Israel Personal Income Tax
Detailed personal income tax rates and rules for Israel in 2026.
Israel imposes a progressive personal income tax with seven brackets ranging from 10% to 50%. The top 50% rate includes a 3% surtax on high earners (income exceeding approximately ILS 721,560). Residents are taxed on worldwide income, while non-residents are taxed only on Israeli-sourced income. New immigrants (olim hadashim) and returning residents (after 10+ years abroad) are granted a 10-year exemption on foreign-sourced income and capital gains, plus reporting exemptions.

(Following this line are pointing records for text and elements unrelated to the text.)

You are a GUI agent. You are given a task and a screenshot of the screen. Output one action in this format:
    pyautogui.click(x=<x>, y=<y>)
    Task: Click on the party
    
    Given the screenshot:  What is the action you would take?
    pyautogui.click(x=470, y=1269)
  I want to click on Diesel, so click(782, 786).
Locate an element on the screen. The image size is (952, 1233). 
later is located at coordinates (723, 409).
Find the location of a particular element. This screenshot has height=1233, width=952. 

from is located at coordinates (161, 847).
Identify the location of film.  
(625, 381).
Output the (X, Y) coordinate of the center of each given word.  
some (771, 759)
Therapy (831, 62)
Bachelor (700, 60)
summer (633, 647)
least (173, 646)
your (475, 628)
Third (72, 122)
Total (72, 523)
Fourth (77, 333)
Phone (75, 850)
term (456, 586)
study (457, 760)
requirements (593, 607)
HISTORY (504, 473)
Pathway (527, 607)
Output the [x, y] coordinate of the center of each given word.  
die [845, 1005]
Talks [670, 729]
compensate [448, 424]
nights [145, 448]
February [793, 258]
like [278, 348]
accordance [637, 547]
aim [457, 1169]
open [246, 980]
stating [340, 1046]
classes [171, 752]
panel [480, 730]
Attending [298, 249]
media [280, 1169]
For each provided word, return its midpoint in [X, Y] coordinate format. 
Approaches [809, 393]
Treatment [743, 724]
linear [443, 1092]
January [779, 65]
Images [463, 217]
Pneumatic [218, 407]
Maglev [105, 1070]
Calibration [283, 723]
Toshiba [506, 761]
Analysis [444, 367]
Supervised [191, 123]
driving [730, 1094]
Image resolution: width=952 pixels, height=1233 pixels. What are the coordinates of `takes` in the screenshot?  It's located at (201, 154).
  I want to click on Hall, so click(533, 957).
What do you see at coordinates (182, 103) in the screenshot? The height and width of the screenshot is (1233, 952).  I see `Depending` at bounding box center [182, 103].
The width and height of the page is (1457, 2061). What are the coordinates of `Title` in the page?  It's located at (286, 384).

| Income Range (ILS) | Tax Rate |
|---|---|
| ₪0 – ₪84K | 10% |
| ₪84K – ₪121K | 14% |
| ₪121K – ₪194K | 20% |
| ₪194K – ₪269K | 31% |
| ₪269K – ₪560K | 35% |
| ₪560K – ₪722K | 47% |
| ₪722K+ | 50% |
Filing Deadline
April 30 (individuals); extended deadlines available for represented taxpayers (typically July 31)
Residency Rule
An individual is a tax resident if their center of life is in Israel, determined by factors including permanent home, family location, economic and social interests. A presumption of residency applies if an individual is present in Israel for 183 days or more in a tax year, or 30+ days in the current year with 425+ days over the current and two preceding years. Residents are taxed on worldwide income.
Additional Notes
Israel provides various tax credits including personal credit points (nekudot zikui) that reduce tax liability. Each credit point is worth approximately ILS 2,904 per year. Residents receive 2.25 credit points (2.75 for women). Additional credits are available for children, new immigrants, students, military service, and other qualifying circumstances. Contributions to recognized pension funds and provident funds are tax-deductible or eligible for tax credits.
How Israel Income Tax compares
Israel’s top personal income tax rate of 50% is the 10th highest of 203 countries TaxAtlas tracks, above the global average of 27.7% and Asia’s regional average of 22.2%.